Records contained in a dataset:
———

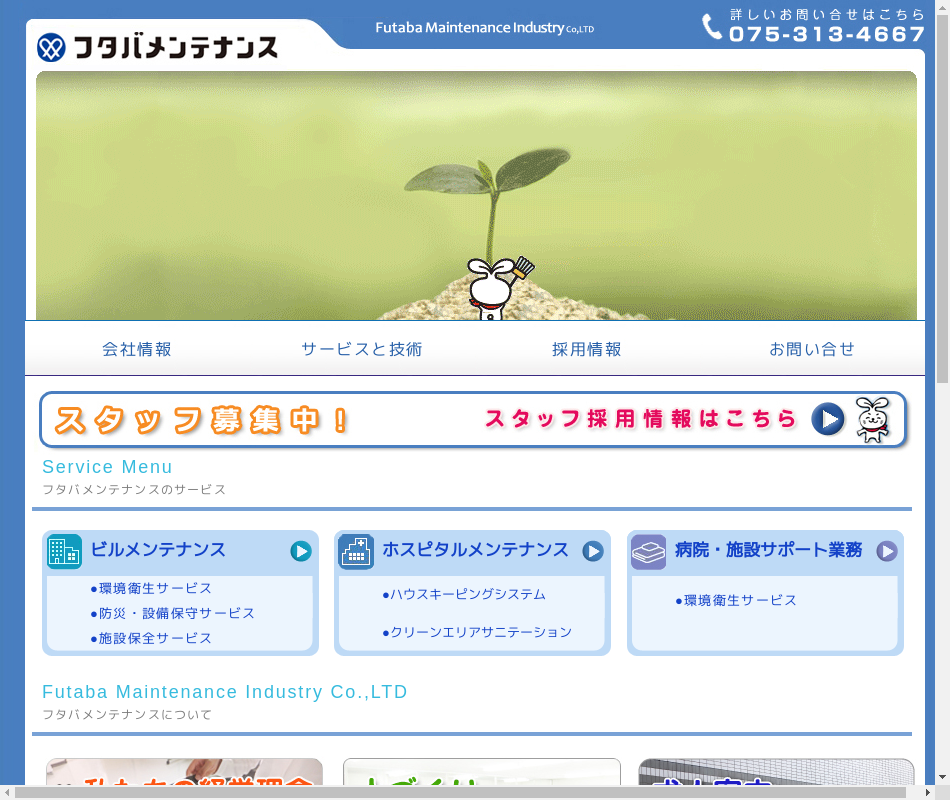The height and width of the screenshot is (800, 950).
Task: Click the building icon for ビルメンテナンス
Action: [x=65, y=552]
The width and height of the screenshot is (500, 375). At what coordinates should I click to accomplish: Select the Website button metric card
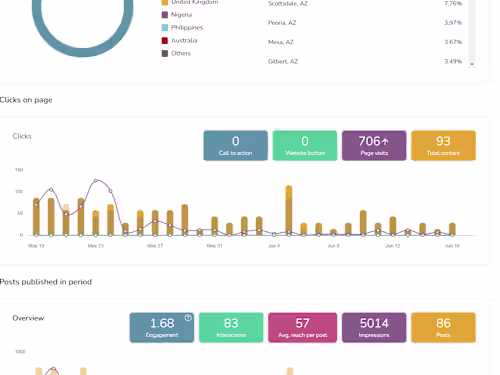pos(305,146)
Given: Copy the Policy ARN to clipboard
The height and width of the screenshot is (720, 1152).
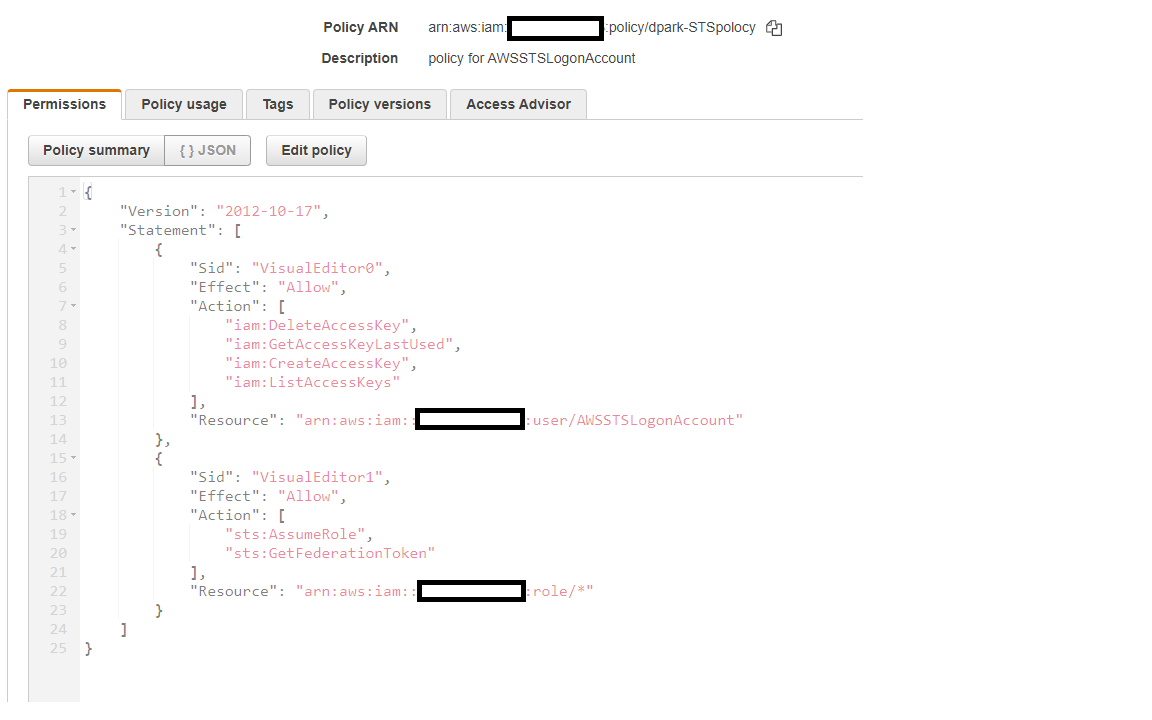Looking at the screenshot, I should [x=774, y=27].
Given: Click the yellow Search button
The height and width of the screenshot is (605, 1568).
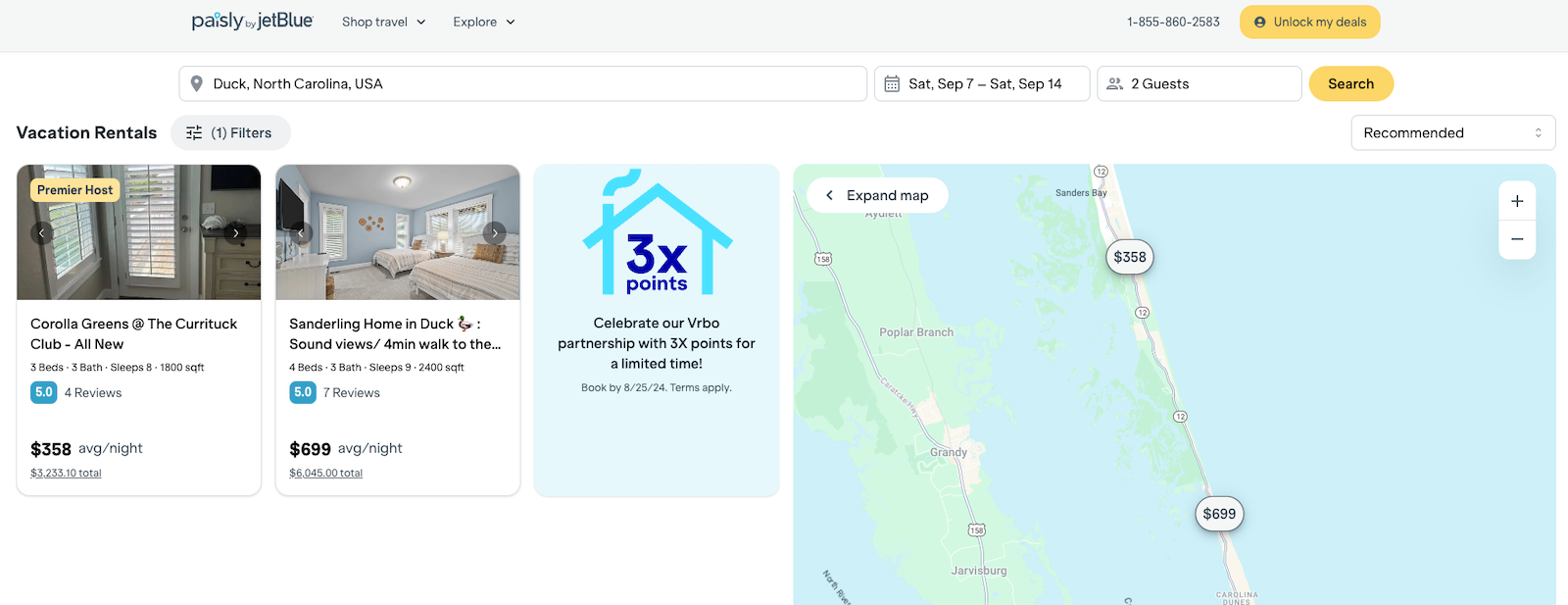Looking at the screenshot, I should coord(1350,83).
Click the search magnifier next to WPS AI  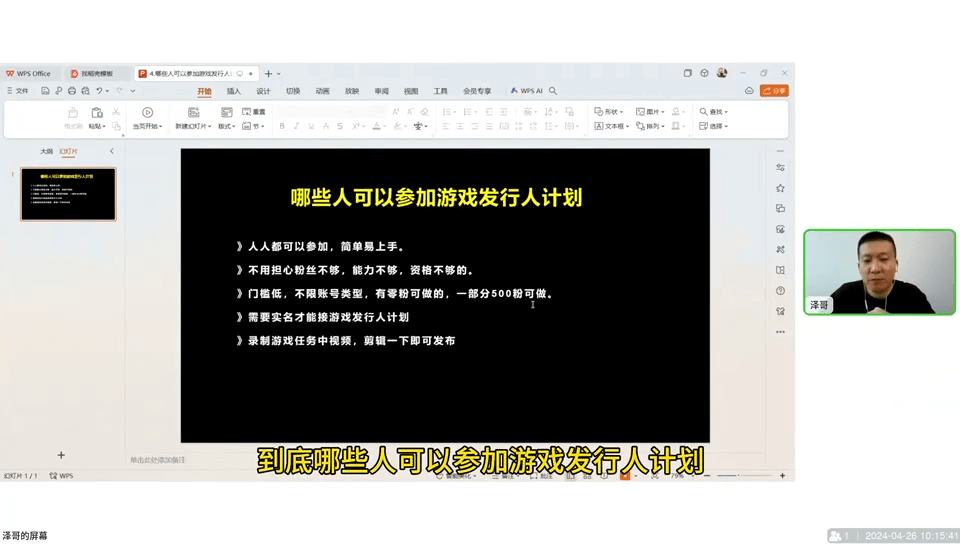point(553,91)
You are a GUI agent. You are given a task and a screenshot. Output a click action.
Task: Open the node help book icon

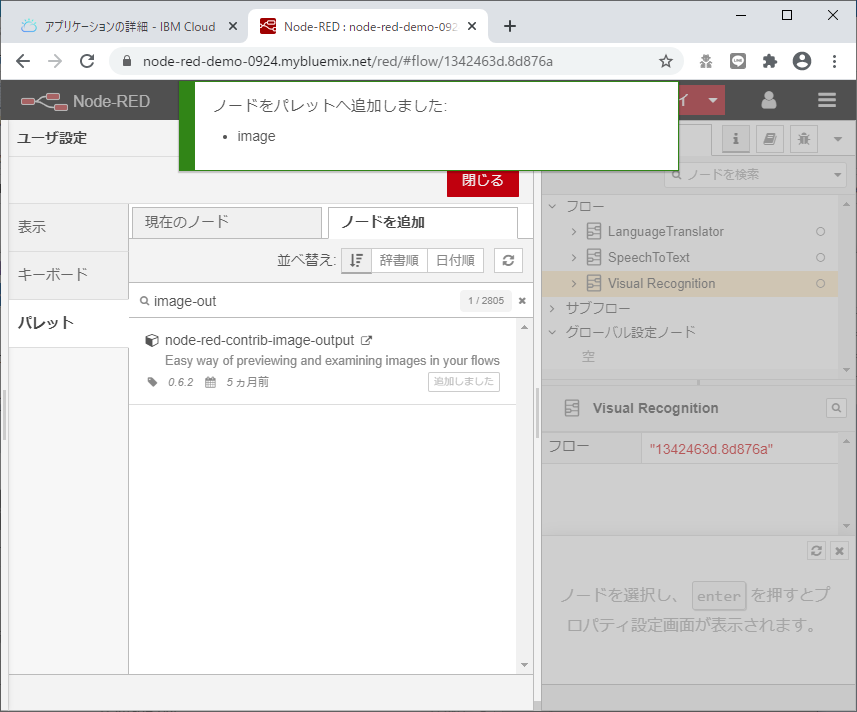770,139
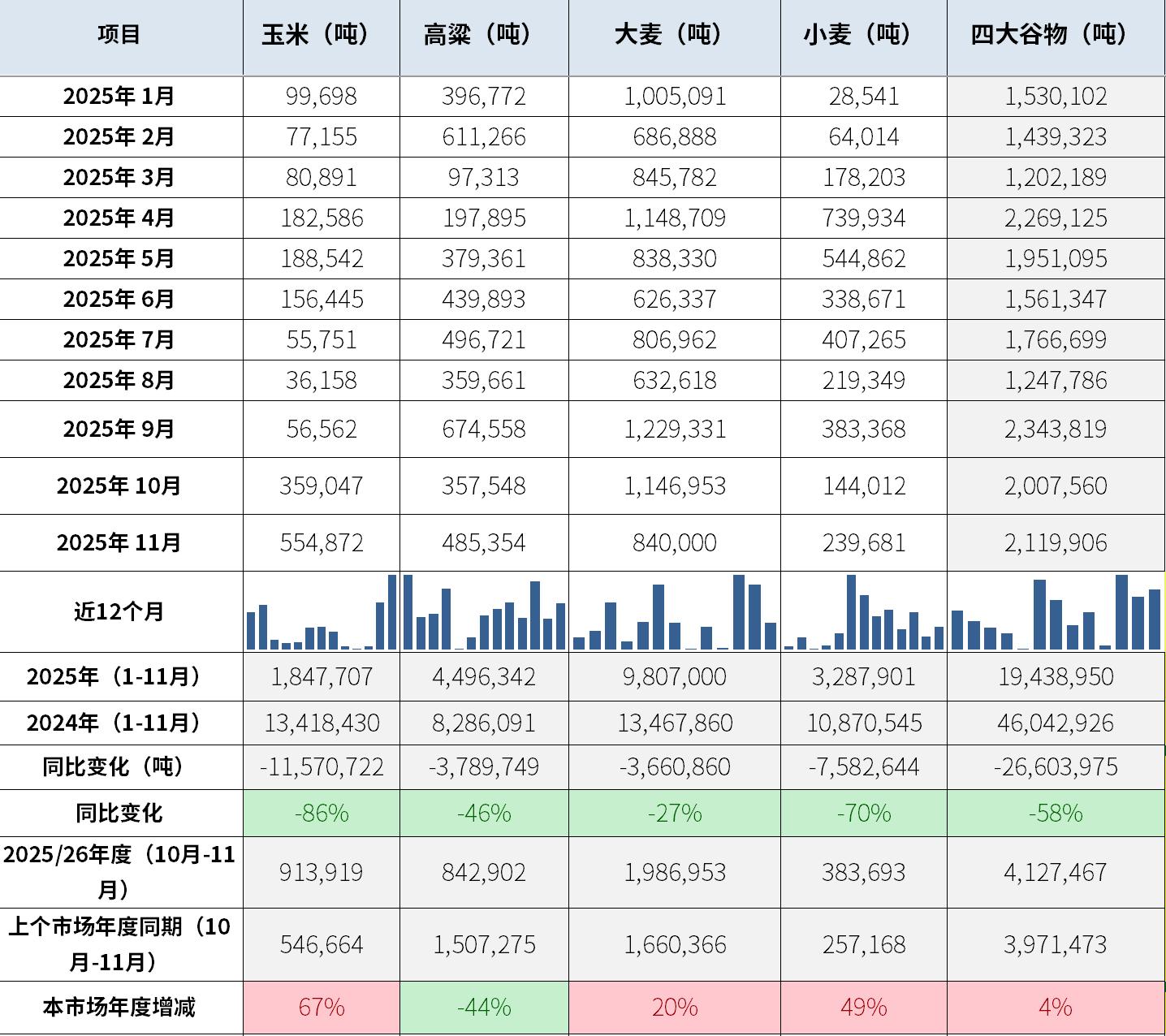Image resolution: width=1166 pixels, height=1036 pixels.
Task: Click the 玉米（吨）column header
Action: tap(321, 35)
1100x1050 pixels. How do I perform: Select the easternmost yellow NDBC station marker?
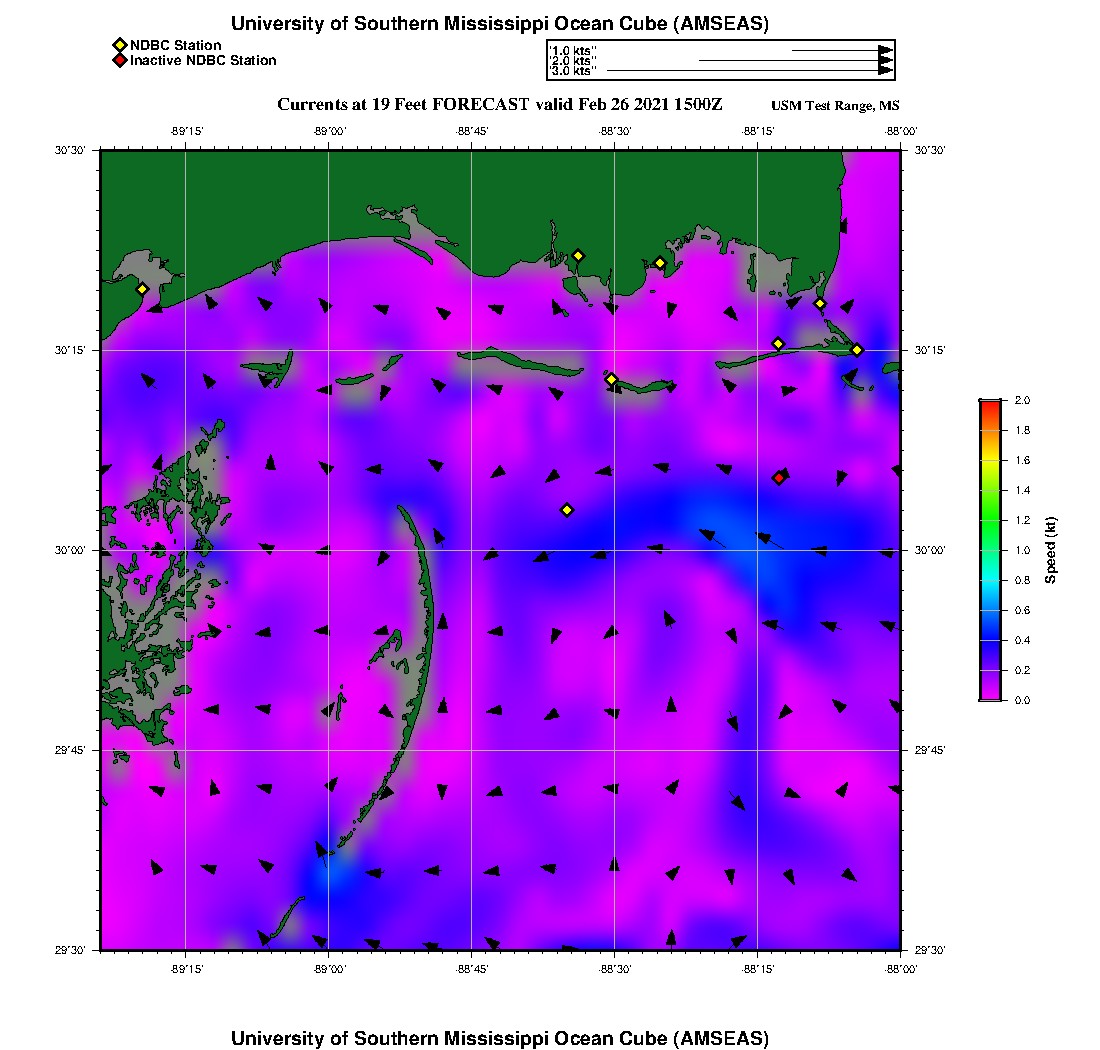[x=857, y=350]
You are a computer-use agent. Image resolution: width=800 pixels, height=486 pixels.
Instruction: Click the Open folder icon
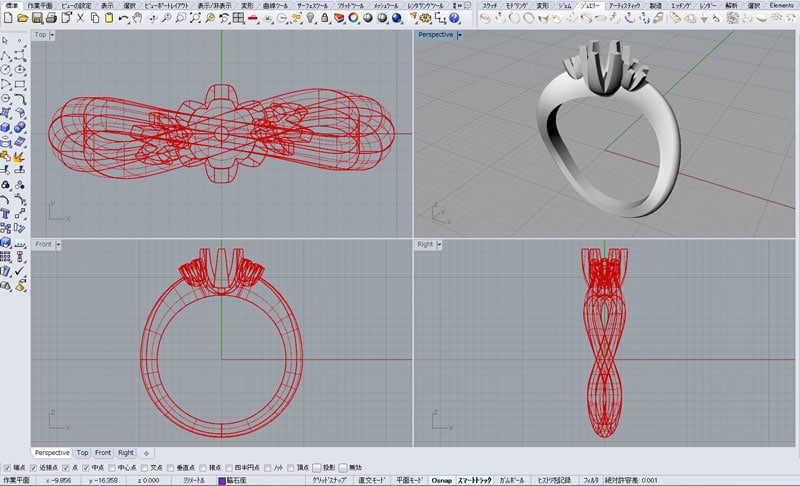(x=21, y=19)

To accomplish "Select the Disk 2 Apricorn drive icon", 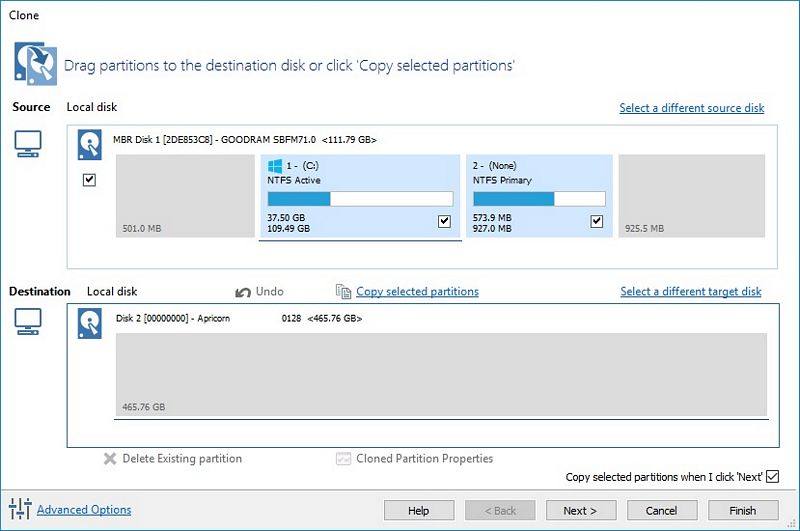I will point(89,323).
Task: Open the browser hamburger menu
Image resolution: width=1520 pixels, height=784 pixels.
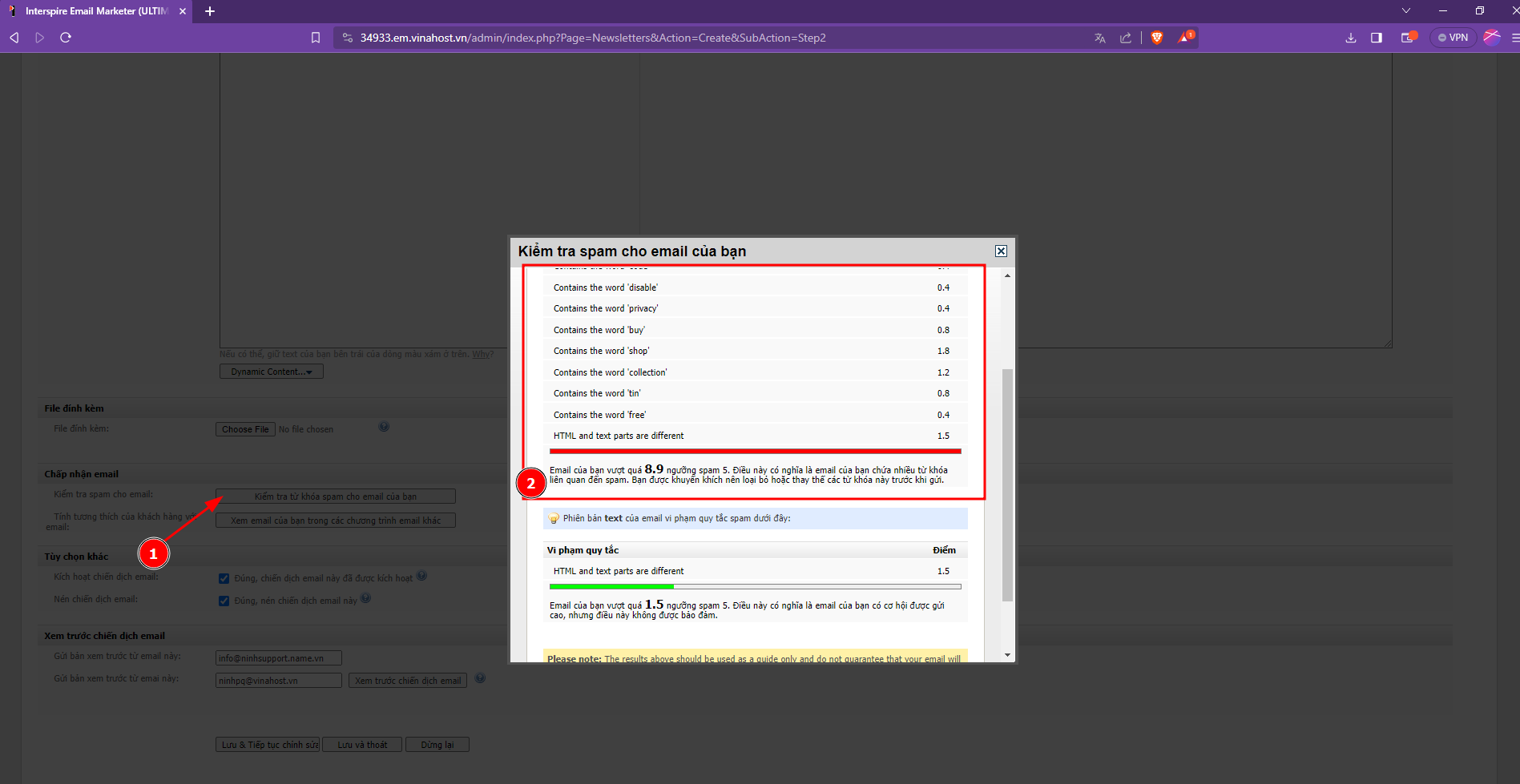Action: point(1514,38)
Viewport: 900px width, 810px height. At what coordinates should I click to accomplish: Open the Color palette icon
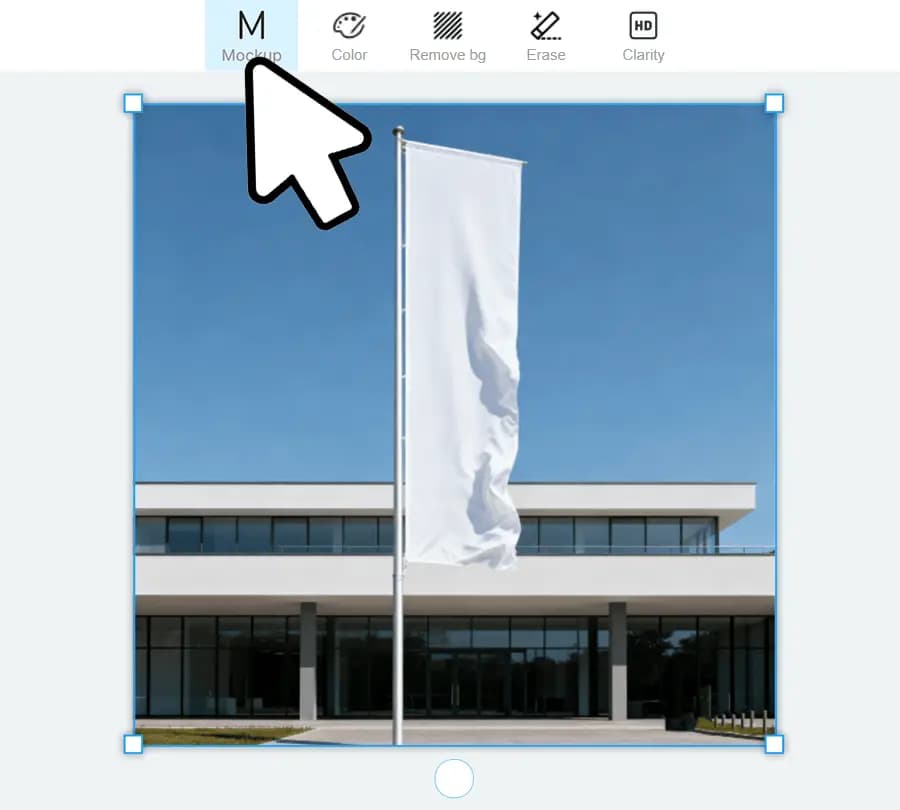[x=349, y=25]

———

Repeat word for word the lines starting at the one with "Viewport: 900px width, 810px" and ending at the final line of the records above, both included; no pictures.

→ EXERCISE OUTPUT:
Viewport: 900px width, 810px height. At what coordinates should I click to accomplish: Open the Color palette icon
[x=349, y=25]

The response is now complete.